Der Plan für eine nie endende Pandemie

Das Weiße Haus hat zwar einen Plan für den Übergang aus der Pandemie herausgegeben, doch scheint es sich eher um einen Plan für eine nie endende Pandemie zu handeln. Wie von STAT News berichtet:

Der Bericht zeigt einen Weg zu dem auf, was die Autoren als das ’nächste Normale‘ bezeichnen – ein Leben mit dem SARS-CoV-2-Virus als anhaltende Bedrohung, die es zu bewältigen gilt. Dazu sind Verbesserungen an verschiedenen Fronten erforderlich, von einer besseren Überwachung auf COVID und andere Krankheitserreger bis hin zur Kontrolle der Auslastung von Krankenhäusern, von Anstrengungen zur Verbesserung der Luftqualität in Gebäuden bis hin zu weiteren Investitionen in antivirale Medikamente und bessere Impfstoffe.

Die Autoren fordern außerdem, Menschen mit Atemwegssymptomen einen einfachen Zugang zu Tests zu ermöglichen und ihnen bei einem positiven COVID- oder Grippetest ein schnelles Rezept für das entsprechende antivirale Medikament auszustellen …

Der Bericht schlägt vor, dass die Reaktion der USA auf Covid-19 nicht mehr nur auf diese einzelne Krankheit ausgerichtet sein sollte, sondern dass sich die Bemühungen um Prävention, Eindämmung und Behandlung auf COVID als eines von mehreren Atemwegsviren, einschließlich der Grippe, konzentrieren sollten.

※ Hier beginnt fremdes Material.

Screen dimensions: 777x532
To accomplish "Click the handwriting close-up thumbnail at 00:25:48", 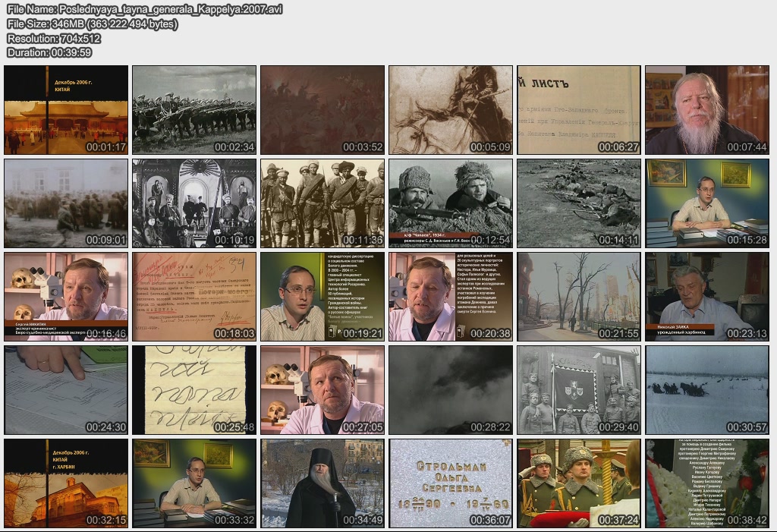I will pyautogui.click(x=194, y=390).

Teil des Plans ist die Schaffung eines neuen Postens: stellvertretender Assistent des Präsidenten für Biosicherheit innerhalb des Nationalen Sicherheitsrats. Der stellvertretende Assistent für Biosicherheit wäre verantwortlich für die „Überwachung, Behandlung und Koordinierung von Reaktionen auf und Kommunikation über jegliche Bedrohungen der Biosicherheit und Pandemien“.

Wichtig ist, dass dieser Posten auch für die Koordinierung der „Bemühungen zur Bekämpfung ausländischer und inländischer Quellen wissenschaftsfeindlicher Fehlinformationen über Impfstoffe und Medikamente“ zuständig wäre. Im COVID-Fahrplan werden auch Strategien zur Verbesserung der Dokumentation, Überwachung und Rechenschaftspflicht für die Kommunikationsziele aufgeführt.

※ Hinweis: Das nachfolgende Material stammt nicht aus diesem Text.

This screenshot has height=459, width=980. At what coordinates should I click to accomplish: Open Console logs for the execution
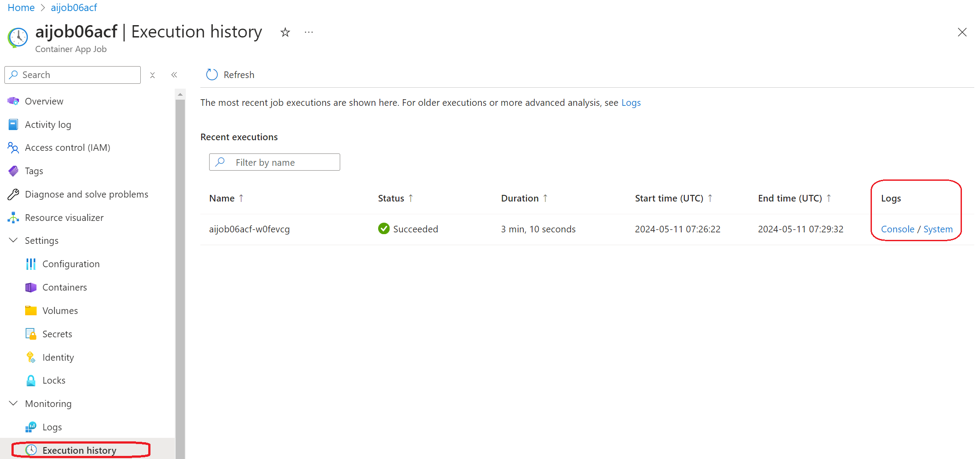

Dazu gehört die Überwachung von „gesundheitlichen Missständen“, um „die öffentliche Rechenschaftspflicht zu erhöhen und Werte zu unterstützen, die das soziale Wohlergehen und die gesundheitliche Chancengleichheit bei Infektionskrankheiten fördern.“ Das klingt für mich nach einem Plan zur Förderung von Propaganda, die Menschen beschämt, die ihre eigene Gesundheit nicht für „das Allgemeinwohl“ opfern wollen.

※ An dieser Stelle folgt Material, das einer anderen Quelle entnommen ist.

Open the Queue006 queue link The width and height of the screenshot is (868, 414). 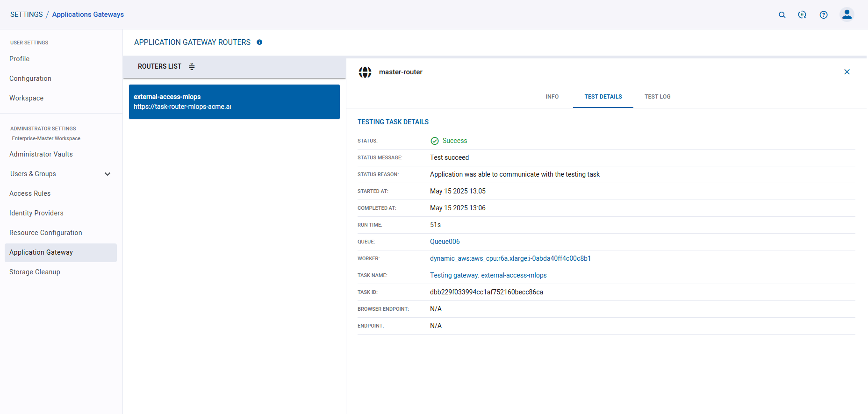(445, 242)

Außerdem sollen „Standards für eine rationelle Freigabe von Gesundheitsbotschaften ohne politische Einflussnahme“ festgelegt werden. Wird die WHO für solche Standards zuständig sein? Wahrscheinlich.

Der Fahrplan legt auch fest, dass Technologieplattformen und bestehende Medien dazu angehalten werden sollen, „Mechanismen zu entwickeln, um die Veröffentlichung schädlicher und falscher Ratschläge, die der öffentlichen Gesundheit schaden, zu erkennen, abzuwehren und zu verweigern“. Mit anderen Worten: Zensur auf ganzer Linie. Wenn die WHO die volle Autorität über die Gesundheit erhält, ist Zensur eine Selbstverständlichkeit und die Wissenschaft, wie wir sie kennen, wird im Grunde aufhören zu existieren.